The effect of COVID-19 on the lung function of young adults

The effect of COVID-19 on the lung function of young adults

Published April 3, 2022 in news-medical.net
By Dr. Priyom Bose

A reduced diffusion capacity in the pulmonary function of patients who have experienced severe coronavirus disease 2019 (COVID-19) has been widely reported, which has contributed to some of the severe symptoms associated with COVID-19. Furthermore, the majority of hospitalized patients with COVID-19 have suffered from restrictive lung function impairment.

Background

Scientists have expressed difficulty in assessing the impact of the severe acute respiratory syndrome coronavirus 2 (SARS-CoV-2) infection on lung function with spirometry as a result of the great variability in lung function that exists between individuals.

Several studies have indicated that people with higher than average lung function showed significant decline post-COVID-19. Importantly, these studies have reported that pulmonary abnormalities that occurred during severe COVID-19 improved after virus clearance.

Recently, many studies have reported post-COVID symptoms, irrespective of disease severity. However, not much evidence is available regarding the degree of impairment of lung function in young adults who were not severely infected by SARS-CoV-2.

Although non-severe asthma patients are not at risk of contracting severe COVID-19 or hospitalization, it is important to determine whether pre-existing asthma influences lung function changes related to mild or moderate SARS-CoV-2 infection.

About the study

In a new Journal of Allergy and Clinical Immunology: Global study, researchers evaluate whether SARS-CoV-2 infection has a negative impact on lung function in young adults who experienced mild to moderate COVID-19. In this study, the researchers further analyzed if pre-existing conditions, such as asthma and allergic sensitization, or the use of inhaled corticosteroids (ICS), affected the pulmonary function of the study cohort.

In this study, candidates from the population-based cohort Barn, Allergi, Miljö, Stockholm, Epidemiologi (BAMSE) were evaluated before (2016-2019) and after the onset of the COVID-19 pandemic (2020-2021). The researchers obtained seropositivity data based on serum levels of SARS-CoV-2 receptor-binding domain-specific immunoglobulin (Ig) G, IgM, and/or IgA.

**PROBLEMS AND TASKS**.
**a.** According to the article on COVID-19 and lung function in young adults, why is it hard for scientists to use spirometry to judge how SARS-CoV-2 infection affects lung function?
**b.** State whether each statement agrees with the article on COVID-19 and lung function in young adults. Answer yes or no for each, and quote the words of the article that decide it.
(i) Studies found that lung abnormalities seen during severe COVID-19 got better after the virus was cleared.
(ii) Patients with non-severe asthma are at risk of being hospitalized for COVID-19.
(iii) The BAMSE participants were examined only after the pandemic began.
**c.** Carry on the article about COVID-19 and lung function in young adults, starting right after its final sentence about the seropositivity data.

**RAW DATA**.
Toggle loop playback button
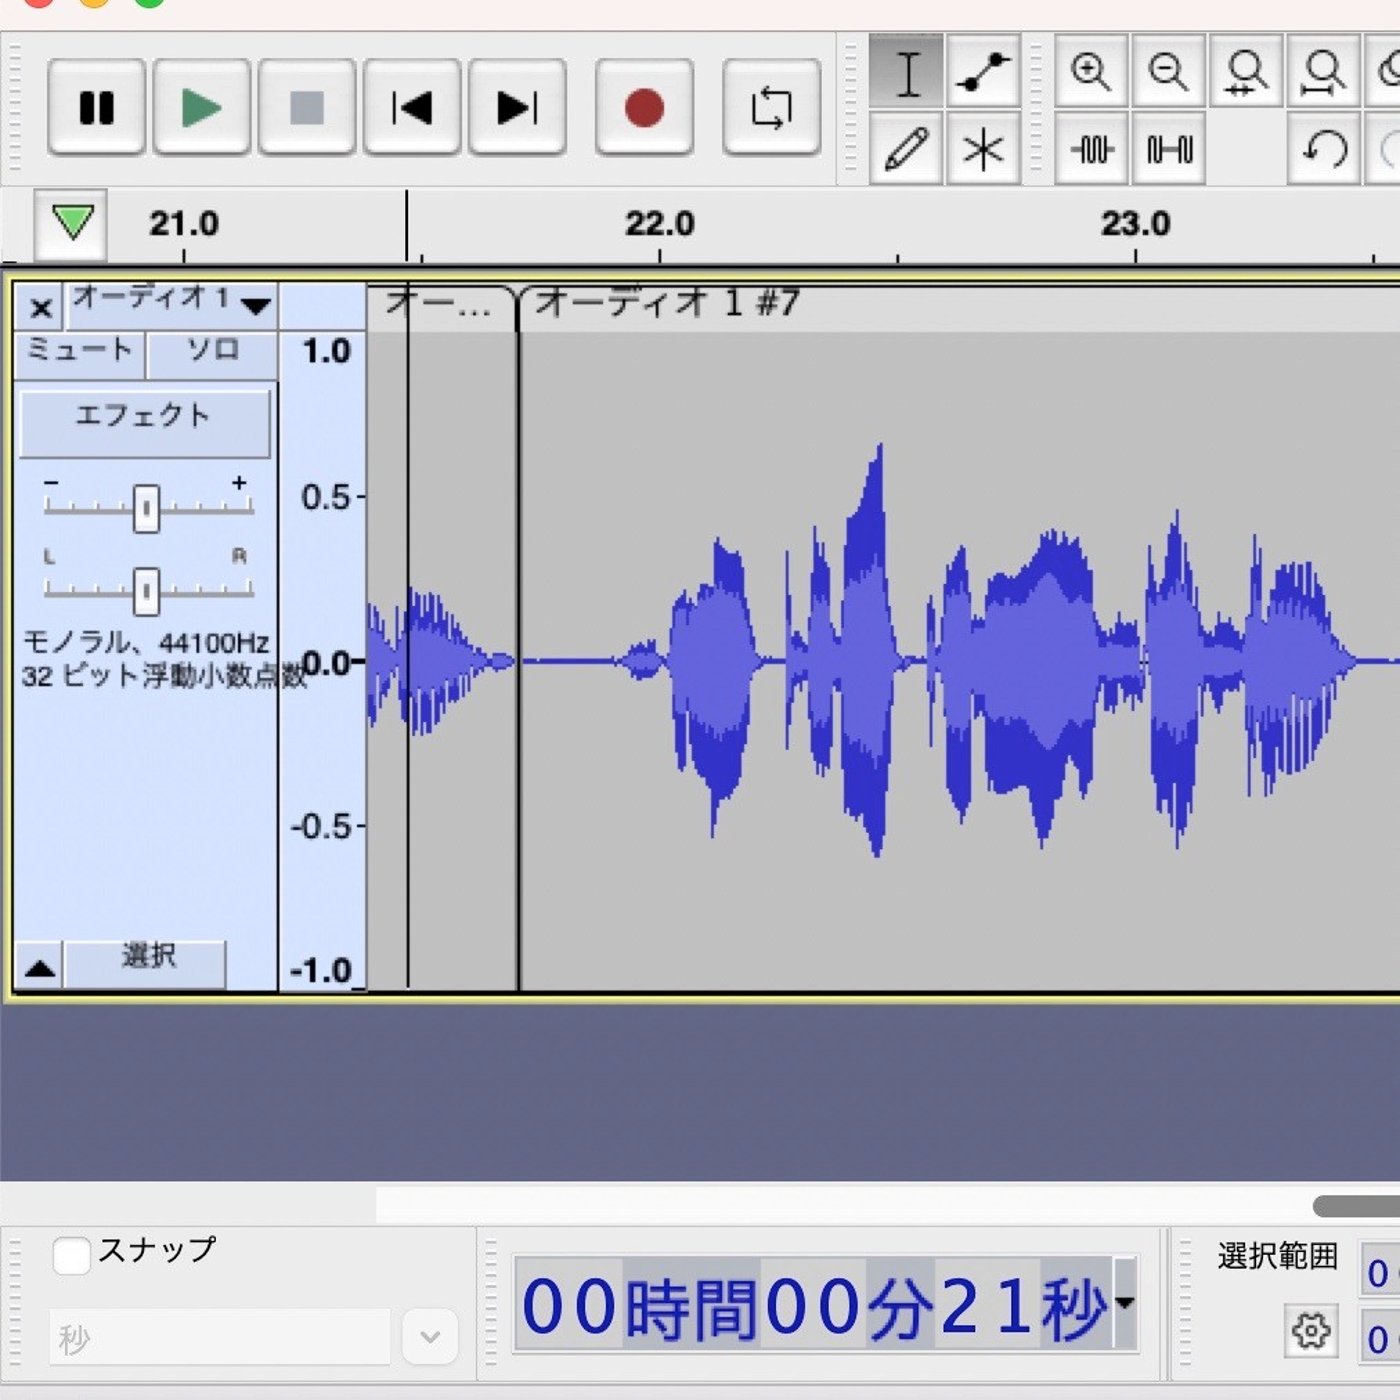This screenshot has height=1400, width=1400. pyautogui.click(x=771, y=107)
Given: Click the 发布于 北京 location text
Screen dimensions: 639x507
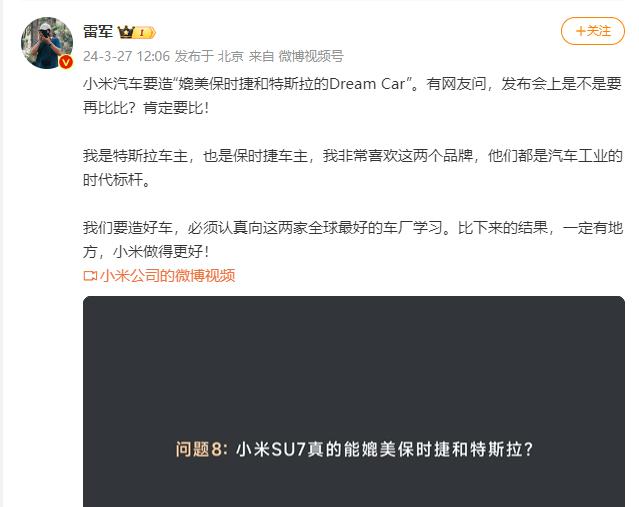Looking at the screenshot, I should click(x=209, y=56).
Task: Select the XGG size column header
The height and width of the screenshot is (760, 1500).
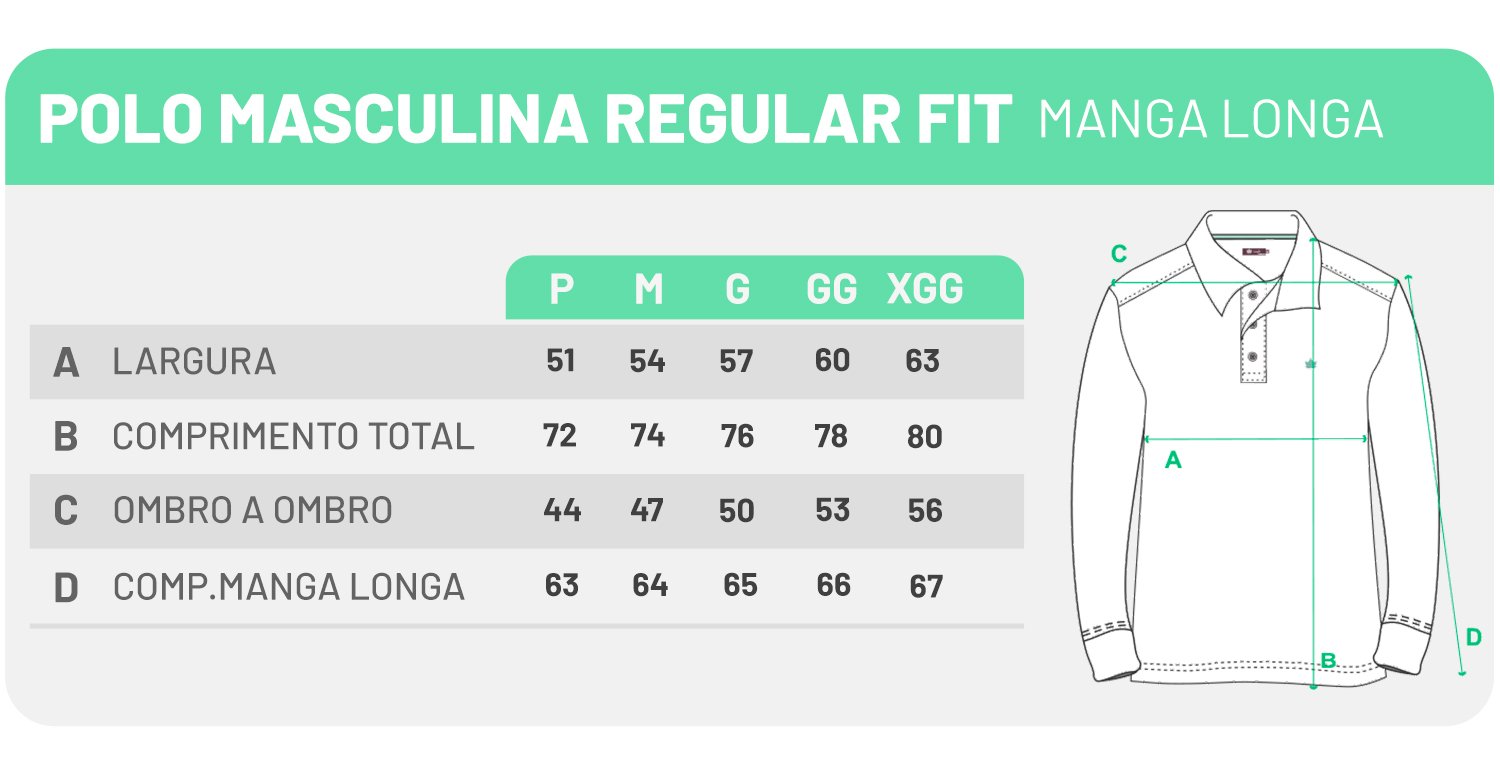Action: point(925,290)
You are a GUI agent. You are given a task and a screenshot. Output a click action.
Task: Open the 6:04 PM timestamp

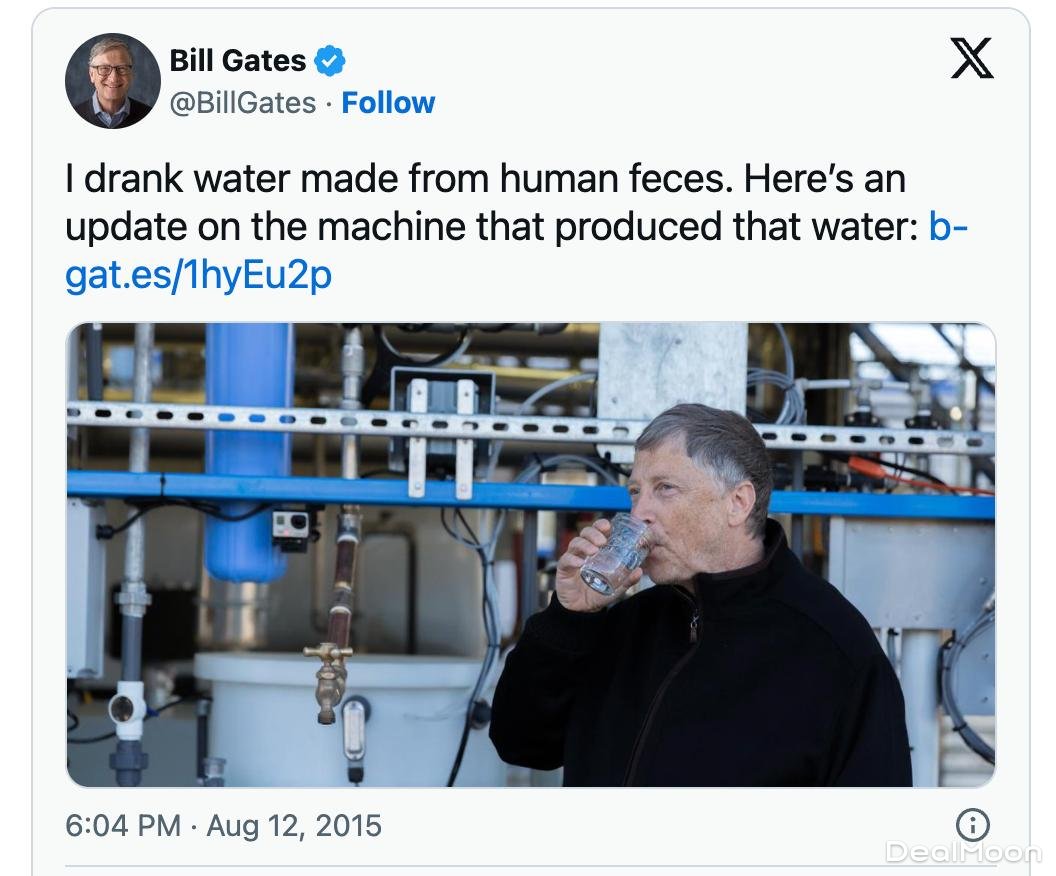click(124, 826)
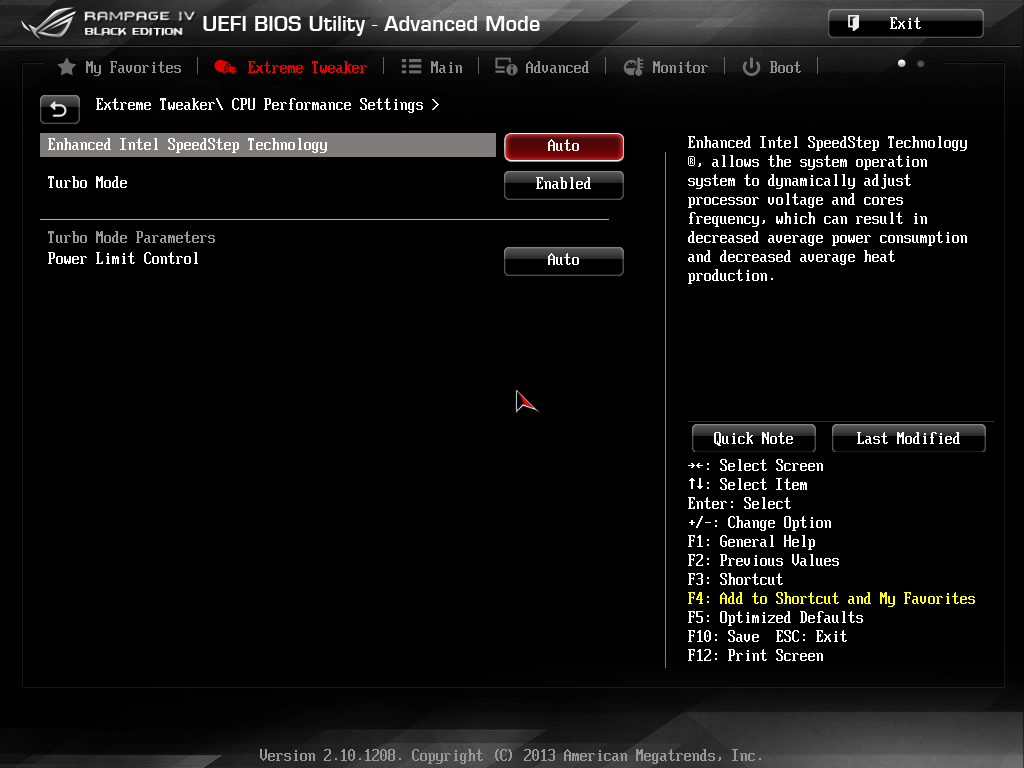
Task: Select the Enhanced Intel SpeedStep Technology row
Action: click(267, 145)
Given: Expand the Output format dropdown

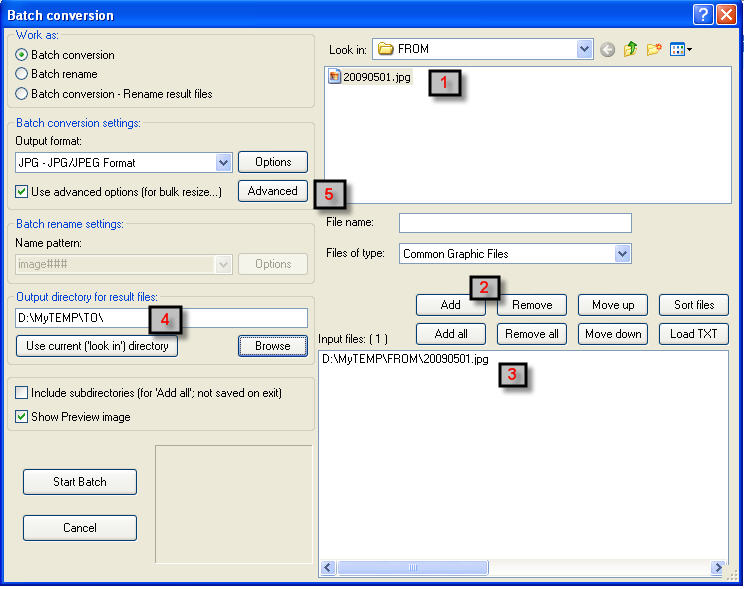Looking at the screenshot, I should (x=224, y=162).
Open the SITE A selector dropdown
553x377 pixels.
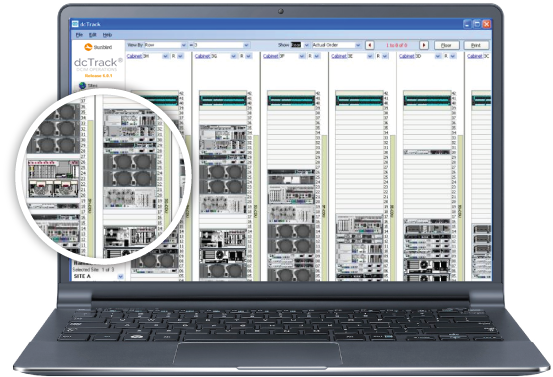point(120,276)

**RESPONSES BY TASK**.
**a.** Lung function varies greatly from one person to another. This variability makes it difficult to use spirometry to assess the effect of SARS-CoV-2 infection.

**b.**
(i) Yes: "pulmonary abnormalities that occurred during severe COVID-19 improved after virus clearance."
(ii) No: "non-severe asthma patients are not at risk of contracting severe COVID-19 or hospitalization."
(iii) No: "evaluated before (2016-2019) and after the onset of the COVID-19 pandemic (2020-2021)."

**c.**
The mean change in the lung function was recorded in percent of predicted (pp) from before to after the onset of the COVID-19 pandemic. The serological data obtained before and after the onset of the pandemic were compared. Changes in the lung function in seropositive candidates were also analyzed in accordance with allergic sensitization and self-reported ICS use.

Study findings

The authors did not observe any evidence of COVID-19-associated lung function impairments in young adults with or without asthma. In addition, no connection between allergic sensitization or ICS-use and lung function change was observed in COVID-19 seropositive patients.

A small number of participants with asthma possessing IgM antibodies exhibited a possible spirometric worsening as compared to the seronegative group with asthma, which might be due to an exacerbation of asthma in proximity to the infection.

Previous studies have shown that viral respiratory infections are common triggers of asthma exacerbations. These studies have also revealed that children infected with SARS-CoV-2 did not suffer any damage to their lung function.

A small number of adults with COVID-19 experienced asthma exacerbations; however, allergic sensitization did not affect lung function in the seropositive group. The use of ICS also did not affect COVID-19 outcomes in the study cohort. 

Strengths and limitations

A key strength of the current study is the availability and utilization of lung function measures that were recorded before and after the COVID-19 pandemic. This data possesses the potential to detect minor changes in lung function among individuals with confirmed COVID-19 and compare the result with seronegative individuals. In the study cohort, the majority of the participants had mild disease, which reflected the disease manifestation in young children infected with SARS-CoV-2. 

One of the key limitations of this study is the lack of information about the total lung capacity of the participants. Although previous studies related to normal spirometry suggested restrictive impairment to be unlikely, the lack of data in the current study did not permit the authors to make a strong conclusion about restrictive lung function impairment.

Another limitation of the study is the inclusion of seropositivity as a marker for previous COVID-19, as individuals with low or absent antibody responses were not considered. There is a high possibility of reduced antibody levels among individuals who were infected early in the pandemic. The authors also indicated the possibility of misclassification of some participants with previous COVID-19, which presents the possibility of biased results.

Conclusions

The current study revealed that young adults with mild to moderate COVID-19 do not suffer from impaired spirometric lung function. Additionally, no evidence was found to suggest that participants with asthma suffered long-term lung function damage. Furthermore, the current study revealed that allergic sensitization or recent ICS use had no significant impact on the lung function of seropositive participants.